▸ **WHAT NEEDS TO BE DONE**
Echo the rows word for word, from the line containing "Task: Open the" through the line containing "Click the storyboard", both included, and only those lines.

(Rows of locating words and elements)
>> START

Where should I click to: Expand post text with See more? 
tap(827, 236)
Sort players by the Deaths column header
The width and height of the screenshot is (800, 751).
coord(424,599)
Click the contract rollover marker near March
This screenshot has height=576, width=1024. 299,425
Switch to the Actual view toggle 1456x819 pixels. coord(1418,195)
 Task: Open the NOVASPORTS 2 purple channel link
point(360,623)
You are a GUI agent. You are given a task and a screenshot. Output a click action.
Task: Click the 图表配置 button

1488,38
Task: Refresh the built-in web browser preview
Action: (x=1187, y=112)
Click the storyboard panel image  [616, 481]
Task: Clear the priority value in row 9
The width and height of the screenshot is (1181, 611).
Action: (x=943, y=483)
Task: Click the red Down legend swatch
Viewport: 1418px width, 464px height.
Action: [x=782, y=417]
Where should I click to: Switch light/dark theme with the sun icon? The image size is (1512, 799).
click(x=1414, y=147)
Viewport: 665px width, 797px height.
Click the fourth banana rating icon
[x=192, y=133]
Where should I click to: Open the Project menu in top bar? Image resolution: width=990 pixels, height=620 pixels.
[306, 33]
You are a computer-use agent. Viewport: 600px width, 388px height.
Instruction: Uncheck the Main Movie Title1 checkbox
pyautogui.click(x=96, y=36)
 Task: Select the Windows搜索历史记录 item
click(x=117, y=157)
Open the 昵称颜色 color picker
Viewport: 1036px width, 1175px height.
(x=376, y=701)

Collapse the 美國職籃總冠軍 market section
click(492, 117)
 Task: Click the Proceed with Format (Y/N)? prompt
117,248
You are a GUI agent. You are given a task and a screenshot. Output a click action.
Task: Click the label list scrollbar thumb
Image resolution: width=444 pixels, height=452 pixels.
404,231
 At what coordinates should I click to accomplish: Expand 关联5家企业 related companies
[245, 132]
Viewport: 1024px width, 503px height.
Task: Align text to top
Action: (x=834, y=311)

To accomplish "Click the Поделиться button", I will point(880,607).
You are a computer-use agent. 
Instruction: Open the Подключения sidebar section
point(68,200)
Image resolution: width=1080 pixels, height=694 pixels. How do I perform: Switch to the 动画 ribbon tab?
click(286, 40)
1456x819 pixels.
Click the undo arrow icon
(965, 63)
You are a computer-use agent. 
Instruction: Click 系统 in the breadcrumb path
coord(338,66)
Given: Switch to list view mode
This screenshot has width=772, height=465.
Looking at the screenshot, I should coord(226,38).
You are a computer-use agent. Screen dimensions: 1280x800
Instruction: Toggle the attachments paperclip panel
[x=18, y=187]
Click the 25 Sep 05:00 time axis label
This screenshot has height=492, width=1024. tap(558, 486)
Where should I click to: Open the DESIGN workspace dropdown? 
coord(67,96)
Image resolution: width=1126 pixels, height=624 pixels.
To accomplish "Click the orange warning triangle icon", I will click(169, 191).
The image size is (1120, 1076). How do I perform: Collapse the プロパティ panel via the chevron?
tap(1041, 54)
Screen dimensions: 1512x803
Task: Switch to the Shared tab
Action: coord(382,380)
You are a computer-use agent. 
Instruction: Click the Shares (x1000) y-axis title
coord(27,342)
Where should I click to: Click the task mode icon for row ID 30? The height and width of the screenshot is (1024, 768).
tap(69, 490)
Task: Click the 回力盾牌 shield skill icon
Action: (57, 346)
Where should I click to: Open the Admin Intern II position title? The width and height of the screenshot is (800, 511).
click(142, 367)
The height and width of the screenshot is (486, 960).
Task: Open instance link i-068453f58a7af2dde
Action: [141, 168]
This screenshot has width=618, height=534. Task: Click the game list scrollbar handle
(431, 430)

>> END

▸ **EXPECTED ANSWER**
 Task: Open the NOVASPORTS 2 purple channel link
point(360,623)
You are a GUI agent. You are given a task and a screenshot. Output a click action.
Task: Click the 图表配置 button

1488,38
Task: Refresh the built-in web browser preview
Action: (x=1187, y=112)
Click the storyboard panel image  [616, 481]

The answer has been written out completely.